Я попросил Фолинсби рассказать подробнее.
— Ладно, полагаю, тут есть и моя вина. Помнишь Джонсона, Баркера Джонсона, этого старого пирата?
— Да.
— Может, слыхал, как они с Вокером провалились в Никарагуа, но он чуть было не добился своего в Коста-Рике? Да, сэр, — Джек вдруг пришел в возбуждение, — он там натворил великих дел. И притом совсем один. Достал пирогу — черт его побери! — добрался до какой-то корабельной шлюпки и вроде бы уговорил всю команду устроить революцию; потом повел эту команду на корабль и поднял там бунт, захватил корабль и объявил себя адмиралом ометепекского флота и предложил форту сдаться! И они сдались — черт побери! — весь гарнизон и весь ометепекский флот! А ведь какой был тихоня... такой уж тихоня! Ты его помнишь, майор — такой тихоня... только в уголках рта змеится эдакая легкая усмешечка; но уж сам-то тихий, точно ягненок.
Тут я рискнул напомнить Джеку, что мы говорили о Питере Шредере.
— Верно.

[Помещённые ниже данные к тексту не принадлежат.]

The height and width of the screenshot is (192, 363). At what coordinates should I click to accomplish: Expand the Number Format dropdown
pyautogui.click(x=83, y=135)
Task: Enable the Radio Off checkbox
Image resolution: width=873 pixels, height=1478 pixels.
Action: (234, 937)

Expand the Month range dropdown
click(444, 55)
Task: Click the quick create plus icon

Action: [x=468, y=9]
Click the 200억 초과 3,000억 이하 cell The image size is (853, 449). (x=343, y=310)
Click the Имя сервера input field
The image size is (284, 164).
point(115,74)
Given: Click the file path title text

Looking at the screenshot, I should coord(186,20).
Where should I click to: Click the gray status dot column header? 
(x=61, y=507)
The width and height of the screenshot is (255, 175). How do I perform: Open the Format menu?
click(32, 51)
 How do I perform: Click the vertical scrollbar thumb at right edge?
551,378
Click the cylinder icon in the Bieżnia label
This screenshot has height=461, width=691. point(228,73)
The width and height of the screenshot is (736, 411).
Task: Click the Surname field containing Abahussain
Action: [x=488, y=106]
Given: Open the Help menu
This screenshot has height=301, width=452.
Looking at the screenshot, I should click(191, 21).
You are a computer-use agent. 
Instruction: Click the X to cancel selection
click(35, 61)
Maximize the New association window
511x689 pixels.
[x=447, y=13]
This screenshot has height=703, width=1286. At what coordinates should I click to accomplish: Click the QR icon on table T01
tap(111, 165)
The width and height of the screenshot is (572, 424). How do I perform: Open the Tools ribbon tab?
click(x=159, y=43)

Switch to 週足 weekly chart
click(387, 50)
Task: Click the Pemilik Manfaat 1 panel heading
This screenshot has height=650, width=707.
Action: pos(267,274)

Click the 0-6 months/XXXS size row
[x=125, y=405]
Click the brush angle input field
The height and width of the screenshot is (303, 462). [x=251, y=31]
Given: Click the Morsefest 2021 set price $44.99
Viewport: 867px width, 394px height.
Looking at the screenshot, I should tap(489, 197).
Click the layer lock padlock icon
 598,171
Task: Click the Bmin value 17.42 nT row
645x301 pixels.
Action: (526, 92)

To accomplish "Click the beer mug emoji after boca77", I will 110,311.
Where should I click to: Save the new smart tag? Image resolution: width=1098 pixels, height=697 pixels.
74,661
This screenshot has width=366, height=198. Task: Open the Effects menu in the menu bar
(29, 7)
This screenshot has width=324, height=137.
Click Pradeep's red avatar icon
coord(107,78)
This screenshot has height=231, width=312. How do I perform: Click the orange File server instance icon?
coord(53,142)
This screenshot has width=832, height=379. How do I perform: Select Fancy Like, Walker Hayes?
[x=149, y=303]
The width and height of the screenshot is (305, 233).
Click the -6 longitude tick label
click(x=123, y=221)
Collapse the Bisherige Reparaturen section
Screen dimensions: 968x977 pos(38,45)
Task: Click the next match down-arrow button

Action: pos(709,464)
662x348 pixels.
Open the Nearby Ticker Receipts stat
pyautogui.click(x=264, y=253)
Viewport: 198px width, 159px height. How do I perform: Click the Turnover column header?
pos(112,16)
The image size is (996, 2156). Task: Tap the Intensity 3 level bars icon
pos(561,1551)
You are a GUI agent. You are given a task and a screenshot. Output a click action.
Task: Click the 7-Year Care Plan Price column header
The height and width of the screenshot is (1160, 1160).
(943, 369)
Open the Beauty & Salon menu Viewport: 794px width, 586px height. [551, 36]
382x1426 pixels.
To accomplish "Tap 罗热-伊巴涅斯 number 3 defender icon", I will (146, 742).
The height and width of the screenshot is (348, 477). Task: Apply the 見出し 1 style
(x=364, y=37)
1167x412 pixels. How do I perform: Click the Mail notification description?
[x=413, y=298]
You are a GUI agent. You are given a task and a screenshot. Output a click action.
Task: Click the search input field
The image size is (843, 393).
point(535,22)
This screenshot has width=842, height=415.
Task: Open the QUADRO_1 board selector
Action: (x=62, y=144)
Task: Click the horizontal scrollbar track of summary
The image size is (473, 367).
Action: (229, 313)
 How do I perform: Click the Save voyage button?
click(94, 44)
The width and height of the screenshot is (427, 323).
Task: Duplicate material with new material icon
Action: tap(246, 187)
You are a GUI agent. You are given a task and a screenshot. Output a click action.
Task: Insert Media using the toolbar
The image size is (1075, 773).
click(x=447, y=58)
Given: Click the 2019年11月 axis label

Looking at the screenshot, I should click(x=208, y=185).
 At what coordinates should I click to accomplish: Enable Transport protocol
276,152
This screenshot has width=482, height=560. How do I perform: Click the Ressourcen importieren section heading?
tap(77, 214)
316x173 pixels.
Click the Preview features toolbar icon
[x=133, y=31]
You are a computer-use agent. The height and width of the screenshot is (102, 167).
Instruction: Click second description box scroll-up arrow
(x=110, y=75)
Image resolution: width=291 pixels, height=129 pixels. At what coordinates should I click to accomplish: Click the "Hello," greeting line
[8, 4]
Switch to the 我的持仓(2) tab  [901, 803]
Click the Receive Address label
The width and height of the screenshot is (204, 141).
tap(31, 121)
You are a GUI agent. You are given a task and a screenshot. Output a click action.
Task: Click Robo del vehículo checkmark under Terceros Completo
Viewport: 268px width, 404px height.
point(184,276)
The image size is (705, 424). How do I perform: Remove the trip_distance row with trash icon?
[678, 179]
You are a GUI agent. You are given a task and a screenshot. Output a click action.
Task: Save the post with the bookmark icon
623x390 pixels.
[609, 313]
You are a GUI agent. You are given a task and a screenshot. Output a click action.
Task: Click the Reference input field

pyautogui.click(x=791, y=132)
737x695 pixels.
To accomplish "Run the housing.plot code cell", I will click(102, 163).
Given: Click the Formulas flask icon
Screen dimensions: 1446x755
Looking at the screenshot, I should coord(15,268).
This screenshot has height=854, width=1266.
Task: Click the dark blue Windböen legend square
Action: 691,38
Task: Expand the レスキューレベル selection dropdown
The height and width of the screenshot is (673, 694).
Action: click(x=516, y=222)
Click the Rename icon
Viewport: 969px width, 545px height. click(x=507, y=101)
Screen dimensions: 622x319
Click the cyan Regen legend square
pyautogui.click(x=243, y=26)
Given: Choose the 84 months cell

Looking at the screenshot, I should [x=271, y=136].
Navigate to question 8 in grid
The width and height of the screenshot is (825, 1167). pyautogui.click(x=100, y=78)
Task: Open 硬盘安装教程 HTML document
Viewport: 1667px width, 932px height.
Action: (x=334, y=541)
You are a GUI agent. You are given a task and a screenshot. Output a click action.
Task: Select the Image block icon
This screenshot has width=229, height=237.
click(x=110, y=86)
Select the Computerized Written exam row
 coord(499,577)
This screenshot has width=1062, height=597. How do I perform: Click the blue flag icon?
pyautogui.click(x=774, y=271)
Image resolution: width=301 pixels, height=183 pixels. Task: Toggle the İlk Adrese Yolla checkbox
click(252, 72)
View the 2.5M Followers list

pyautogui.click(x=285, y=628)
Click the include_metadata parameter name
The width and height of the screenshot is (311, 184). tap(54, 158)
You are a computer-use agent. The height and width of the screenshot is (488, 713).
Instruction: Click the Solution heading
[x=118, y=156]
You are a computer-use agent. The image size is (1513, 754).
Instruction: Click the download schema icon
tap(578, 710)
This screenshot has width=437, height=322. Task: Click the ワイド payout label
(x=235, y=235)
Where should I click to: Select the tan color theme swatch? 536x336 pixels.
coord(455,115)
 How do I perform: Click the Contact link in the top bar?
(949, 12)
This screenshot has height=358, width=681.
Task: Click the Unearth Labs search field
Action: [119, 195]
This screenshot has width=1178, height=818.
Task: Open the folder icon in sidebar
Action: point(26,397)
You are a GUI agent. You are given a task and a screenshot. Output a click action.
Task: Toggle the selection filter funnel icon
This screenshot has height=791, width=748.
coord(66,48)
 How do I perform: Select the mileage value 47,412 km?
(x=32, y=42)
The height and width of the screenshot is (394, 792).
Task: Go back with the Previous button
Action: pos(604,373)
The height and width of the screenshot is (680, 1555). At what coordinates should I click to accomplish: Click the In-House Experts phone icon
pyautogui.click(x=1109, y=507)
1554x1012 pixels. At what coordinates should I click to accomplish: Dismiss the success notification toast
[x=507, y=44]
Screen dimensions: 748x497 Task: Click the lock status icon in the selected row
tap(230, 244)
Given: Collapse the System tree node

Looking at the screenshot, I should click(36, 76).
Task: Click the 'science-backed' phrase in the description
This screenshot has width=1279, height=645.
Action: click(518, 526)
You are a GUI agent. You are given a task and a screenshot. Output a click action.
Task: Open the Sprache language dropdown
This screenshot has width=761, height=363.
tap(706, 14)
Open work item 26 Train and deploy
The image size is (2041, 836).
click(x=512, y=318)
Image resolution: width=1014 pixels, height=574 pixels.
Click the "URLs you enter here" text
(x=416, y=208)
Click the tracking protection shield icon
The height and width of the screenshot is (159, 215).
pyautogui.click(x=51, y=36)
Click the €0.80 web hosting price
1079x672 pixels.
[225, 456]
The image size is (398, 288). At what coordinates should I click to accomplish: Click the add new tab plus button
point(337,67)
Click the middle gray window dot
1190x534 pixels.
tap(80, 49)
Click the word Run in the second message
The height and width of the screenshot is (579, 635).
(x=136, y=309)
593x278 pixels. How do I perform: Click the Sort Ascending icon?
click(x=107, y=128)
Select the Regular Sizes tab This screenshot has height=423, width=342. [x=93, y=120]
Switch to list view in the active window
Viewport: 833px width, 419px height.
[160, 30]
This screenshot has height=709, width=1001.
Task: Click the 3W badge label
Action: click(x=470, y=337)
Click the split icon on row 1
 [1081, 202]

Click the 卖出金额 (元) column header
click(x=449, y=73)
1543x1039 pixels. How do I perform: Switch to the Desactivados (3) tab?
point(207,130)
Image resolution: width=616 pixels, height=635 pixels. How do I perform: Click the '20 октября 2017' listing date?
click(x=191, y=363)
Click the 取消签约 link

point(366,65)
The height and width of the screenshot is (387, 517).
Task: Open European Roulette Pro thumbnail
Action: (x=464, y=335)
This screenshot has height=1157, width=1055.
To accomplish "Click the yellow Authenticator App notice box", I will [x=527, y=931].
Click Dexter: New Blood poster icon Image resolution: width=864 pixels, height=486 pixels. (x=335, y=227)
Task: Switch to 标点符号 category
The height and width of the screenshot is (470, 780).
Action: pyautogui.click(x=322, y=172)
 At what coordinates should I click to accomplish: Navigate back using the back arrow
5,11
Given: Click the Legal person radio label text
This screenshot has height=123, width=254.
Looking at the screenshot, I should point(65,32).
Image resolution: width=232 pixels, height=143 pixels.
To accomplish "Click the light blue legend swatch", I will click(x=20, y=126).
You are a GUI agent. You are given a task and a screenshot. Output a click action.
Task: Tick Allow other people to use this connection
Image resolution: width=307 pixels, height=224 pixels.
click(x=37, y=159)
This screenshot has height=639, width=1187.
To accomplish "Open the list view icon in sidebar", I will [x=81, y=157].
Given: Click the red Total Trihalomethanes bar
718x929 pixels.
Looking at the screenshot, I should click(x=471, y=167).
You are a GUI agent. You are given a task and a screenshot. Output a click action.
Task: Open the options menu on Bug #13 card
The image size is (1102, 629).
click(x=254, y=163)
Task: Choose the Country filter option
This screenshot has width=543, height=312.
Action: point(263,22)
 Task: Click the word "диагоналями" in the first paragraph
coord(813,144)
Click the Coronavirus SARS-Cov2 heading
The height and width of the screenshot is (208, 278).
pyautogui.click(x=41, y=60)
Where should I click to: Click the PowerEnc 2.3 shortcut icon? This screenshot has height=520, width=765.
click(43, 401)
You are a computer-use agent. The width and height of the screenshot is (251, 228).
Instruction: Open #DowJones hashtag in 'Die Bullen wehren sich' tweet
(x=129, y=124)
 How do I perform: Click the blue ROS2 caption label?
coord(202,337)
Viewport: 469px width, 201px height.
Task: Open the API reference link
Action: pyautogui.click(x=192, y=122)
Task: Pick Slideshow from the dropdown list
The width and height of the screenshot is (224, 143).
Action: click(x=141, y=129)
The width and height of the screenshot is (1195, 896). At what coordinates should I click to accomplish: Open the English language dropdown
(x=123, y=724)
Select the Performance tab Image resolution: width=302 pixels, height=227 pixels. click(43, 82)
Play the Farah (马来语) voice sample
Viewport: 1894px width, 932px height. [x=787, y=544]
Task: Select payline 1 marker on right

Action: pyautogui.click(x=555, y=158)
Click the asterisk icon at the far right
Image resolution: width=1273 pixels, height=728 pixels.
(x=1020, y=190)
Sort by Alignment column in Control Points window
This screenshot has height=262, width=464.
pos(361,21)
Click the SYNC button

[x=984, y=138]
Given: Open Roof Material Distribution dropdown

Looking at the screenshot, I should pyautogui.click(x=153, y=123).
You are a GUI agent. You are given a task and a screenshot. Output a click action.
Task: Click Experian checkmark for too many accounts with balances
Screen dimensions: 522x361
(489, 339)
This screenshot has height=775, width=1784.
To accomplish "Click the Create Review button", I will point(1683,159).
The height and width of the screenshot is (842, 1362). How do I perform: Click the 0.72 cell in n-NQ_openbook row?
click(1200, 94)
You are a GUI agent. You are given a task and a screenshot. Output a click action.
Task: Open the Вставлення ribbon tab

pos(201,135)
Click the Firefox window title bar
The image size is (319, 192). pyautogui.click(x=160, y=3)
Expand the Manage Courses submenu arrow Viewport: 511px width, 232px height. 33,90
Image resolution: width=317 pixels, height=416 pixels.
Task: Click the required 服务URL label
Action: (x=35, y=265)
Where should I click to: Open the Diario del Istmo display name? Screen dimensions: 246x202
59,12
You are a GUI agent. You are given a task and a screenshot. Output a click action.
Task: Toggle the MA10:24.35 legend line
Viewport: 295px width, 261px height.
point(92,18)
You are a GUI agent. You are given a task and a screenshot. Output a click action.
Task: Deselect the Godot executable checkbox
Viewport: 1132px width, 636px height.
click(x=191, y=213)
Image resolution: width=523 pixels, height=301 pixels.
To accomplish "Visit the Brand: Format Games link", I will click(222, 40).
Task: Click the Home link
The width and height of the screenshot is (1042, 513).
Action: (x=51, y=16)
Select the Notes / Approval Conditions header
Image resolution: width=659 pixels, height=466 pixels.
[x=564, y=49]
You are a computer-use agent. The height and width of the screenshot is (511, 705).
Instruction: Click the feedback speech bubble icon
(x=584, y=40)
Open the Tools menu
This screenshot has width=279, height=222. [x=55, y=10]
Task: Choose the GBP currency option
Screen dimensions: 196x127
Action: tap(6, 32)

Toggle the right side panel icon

Так вот, Джонсон заставил их объявить себя президентом или диктатором Ометепекской федерации — или какой-то там ее части, — а затем явился в Европу инкогнито, чтобы договориться о займах и получить деньги. А мне как раз в это время посчастливилось познакомиться с миссис Джонсон и целой компанией миленьких путешествующих девиц; вот я и приехал с ними к Питеру для променаду. Питер остался таким же дураком, как и был, показывал нам свои армейские обноски и держал патриотические речи, и я полагаю, миссис Джонсон сразу поняла, что он за птица. Но ничего не сказала, только потом каким-то образом познакомилась с миссис Питер Шредер — а эта, полагаю, вертела Питером как хотела и держала его в ежовых рукавицах; так миссис Джонсон ее совсем полонила, а сам Джонсон полонил Питера; в общем, дельце они обделали. Меньше чем через два месяца — черт их подери! — эти Джонсоны заставили Питера передать все имущество, весь свой капитал Ометепекской федерации. И будь я проклят, если им этого не показалось мало! Они еще втянули в это дело всю шредеровскую родню, старых теток, дядьев и кузенов фрау Шредер — всех до одного! Черт возьми! В этот Ометепе направилась целая немецкая колония, а Питер был назначен министром финансов.
— И что ж потом?
Фолинсби смотрел на меня с презрительным недоумением.
— Потом! Конечно, вся эта штука лопнула. Около месяца — нет, полагаю, не более трех недель — у них там в Ометепе продержалось у власти одно правительство. А к концу этого времени провалилось. Провалилось с треском.
— А как же Питер?
— В том-то и дело! Понимаешь, немцы все дали стрекача, кроме Питера. Даже Джонсон, я полагаю, успел вовремя смыться. А Питер — опять же по своей проклятой дурости — остался и торчал там до тех пор, пока его не схватили! Во всяком случае, больше о нем ничего не слышно.
Фолинсби ошибся. Мы еще услышали о Питере Шредере. Когда его схватили и повели на расстрел как инсургента, один из товарищей попытался спасти его, заявив, что он всего лишь ни в чем не повинный немецкий иммигрант. Генерал был непреклонен, солдаты ждали, но друг Питера не переставал молить их о пощаде.
— Ну, пусть выйдет вперед! — рявкнул офицер.
Питер спокойно стал под дула заряженных винтовок. И тут его друг с ужасом увидел, что он сменил платье и был теперь одет в выцветшую блузу и кепи сержанта американской армии.
— Пленный, подданным какой страны вы себя считаете?
Голубые глаза Питера сверкнули.
— Вот оно! Я америка...
Офицер взмахнул шпагой, грянул залп, и поплыл голубоватый дымок. И на его крыльях душа Питера Шредера унеслась ввысь на поиски своей идеальной Республики.